Demystifying Consistent Hashing: A Comprehensive Guide

Demystifying Consistent Hashing: A Comprehensive Guide

Exploring the concept of Consistent Hashing in distributed systems

What is Hashing ?

  • It is a technique to convert data into hash code using a hash function.

  • This hash code is used to uniquely identify the data or map it to a specific memory location.


Why use Hashing ?

  • Efficient storage of data by converting complex data into fixed size hash codes.

  • Fast retrieval of data by mapping hashed values to specific memory locations.

  • Uniform distribution of data.

  • Data integrity:- If 2 hash codes are same, it indicates that data is identical.


Hashing in distributed System

  • In distributed systems, we need a method to evenly distribute the requests among available servers.

  • In naive hashing approach, mapping of keys to server nodes is directly dependent on number of nodes. When a node is added or removed from the system, the entire set of keys needs to be recalculated and redistributed among the remaining nodes.

  • Because of the use of simple rehashing, any change in the cluster size requires reshuffling all data.

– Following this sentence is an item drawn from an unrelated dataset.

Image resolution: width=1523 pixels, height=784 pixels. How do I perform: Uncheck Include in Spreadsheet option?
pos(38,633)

  • This inefficiency makes simple rehashing impractical for large-scale distributed systems.


Consistent Hashing

  • This technique used in distributed systems to determine which server node should handle a particular request.

  • It involves representing both the server nodes and the requests on a virtual ring structure called a hash ring.

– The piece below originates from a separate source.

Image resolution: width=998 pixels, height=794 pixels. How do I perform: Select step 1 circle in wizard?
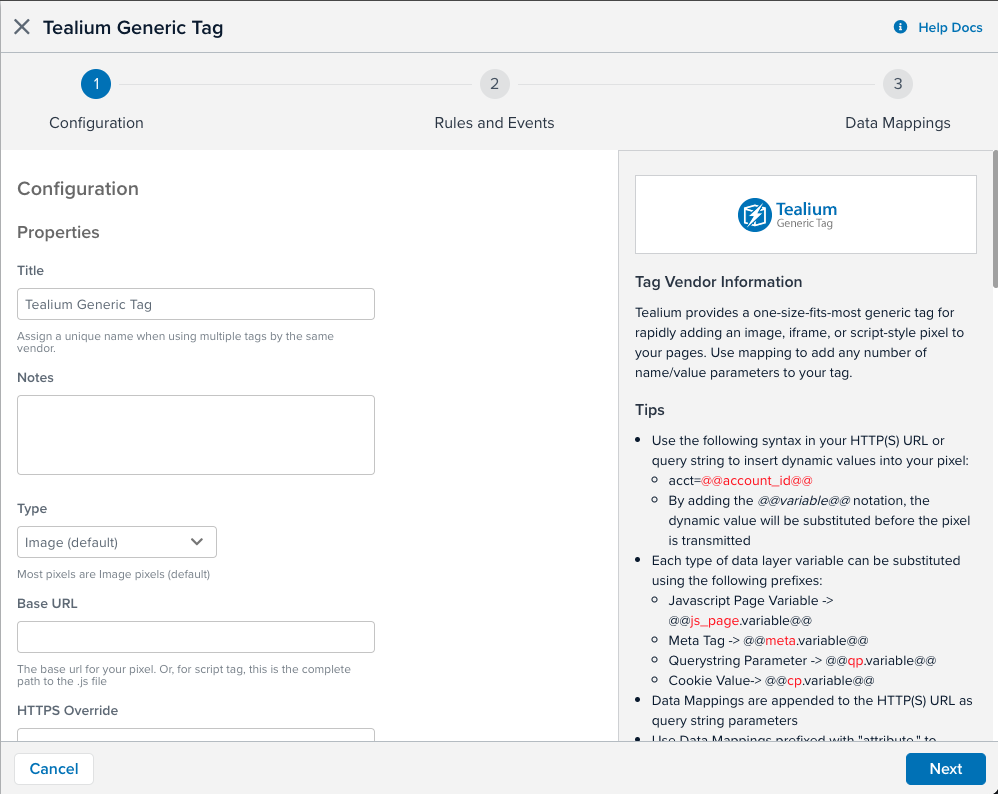(96, 84)
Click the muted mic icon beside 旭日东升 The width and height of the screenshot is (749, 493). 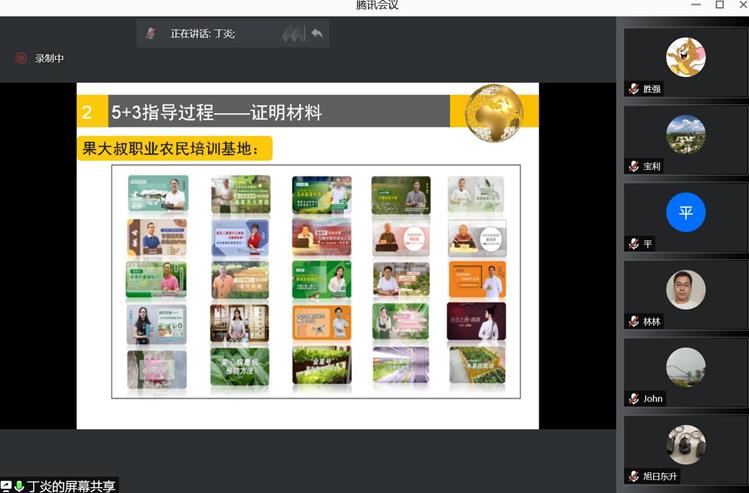634,476
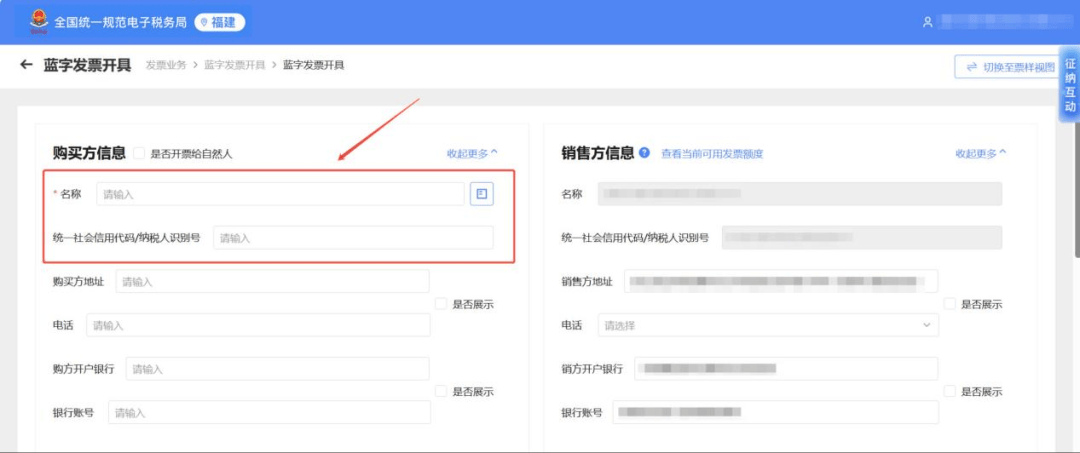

  • The ring is imagined to have an infinite number of points, and server nodes are placed at random locations on this ring using a hash function. Similarly, requests are also placed on the ring using the same hash function.

  • The decision about which server node serves a request is made based on the clockwise traversal of the ring. The request is assigned to the first server node encountered in this traversal whose address is greater than the address of the request.

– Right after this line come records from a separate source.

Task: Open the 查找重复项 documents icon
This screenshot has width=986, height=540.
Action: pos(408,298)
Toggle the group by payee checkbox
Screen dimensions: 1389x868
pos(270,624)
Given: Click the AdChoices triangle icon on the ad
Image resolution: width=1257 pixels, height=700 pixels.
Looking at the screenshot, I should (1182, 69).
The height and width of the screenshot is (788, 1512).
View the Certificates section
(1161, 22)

  • Each server node effectively "owns" a range of the hash ring, and any requests falling within this range will be served by that node.

  • This approach minimizes the need for data reshuffling when the cluster size changes, making it more scalable and efficient compared to naive hashing techniques.

  • If one of the server nodes fails, the range of the next node widens and any request coming in all of this range goes to the new server node.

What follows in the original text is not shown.